Haute couture Fashion is constructed by hand from start to finish, made from high quality, expensive, often unusual fabric and sewn with extreme attention to detail and finished by the most experienced and capable sewers, often using time-consuming, hand-executed techniques. Couture translates literally from French as “dressmaking”, but may also refer to fashion, sewing, or needlework. Haute translates literally to “high”. A haute couture garment is often made for a client, tailored specifically for the wearer’s measurements and body stance.
Charles Frederick Worth
The term originally referred to Englishman Charles Frederick Worth’s work, produced in Paris in the mid-nineteenth century. In modern France, haute couture is a protected name that can be used only by firms that meet certain well-defined standards.
In 1864, at the full height of his success, Worth reformed the the crinoline. The crinoline was growing increasingly larger in size, making it difficult for women to do even the most basic activities, such as walking through doors, sitting, caring for their children, or holding hands. So he designed a narrower and more practical silhouette for women which gravitated the largest part to the back, freeing up a woman’s front and sides. Worth’s new crinoline was a wide success. Eventually, Worth abandoned the crinoline altogether, creating a straight skirt.
Haute Couture Fashion Houses
In France, the term haute couture is protected by law and is defined by the Chambre de commerce et d’industrie de Paris based in Paris. They draw up a list every year of which fashion houses are eligible to use the term. To be considered a fashion house must meet these criteria:
- Design made-to-order for private clients, with one or more fittings.
- Have a workshop (atelier) in Paris that employs at least fifteen staff members full-time.
- Must have twenty, full-time technical people in at least one workshop (atelier).
- Every season, present a collection of at least fifty original designs to the public, both day and evening garments, in January and July of each year.

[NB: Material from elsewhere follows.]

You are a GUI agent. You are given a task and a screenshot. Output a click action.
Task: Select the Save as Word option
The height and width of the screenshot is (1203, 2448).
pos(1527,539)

Beside official members, the Chambre syndicale officially “invites” each season some “guests”. They cannot use the term “haute couture” but only the term “couture” and can become grands couturiers after 2 years.
Jean Paul Gaultier
Maison Martin Margiela
Haute Couture Fashion Show 2015
The Channel 2015 Spring/Summer collection seem to have gone back to basic colors of white, gold, black and grey and the form seems to be less form fitting and rather stiff in form. One item I was glad to see is more flat sole shoes. It seems that one of Charles Worths intentions was to free women from the confines of their clothing and so I am glad to see a designer focusing more on the practical needs of women.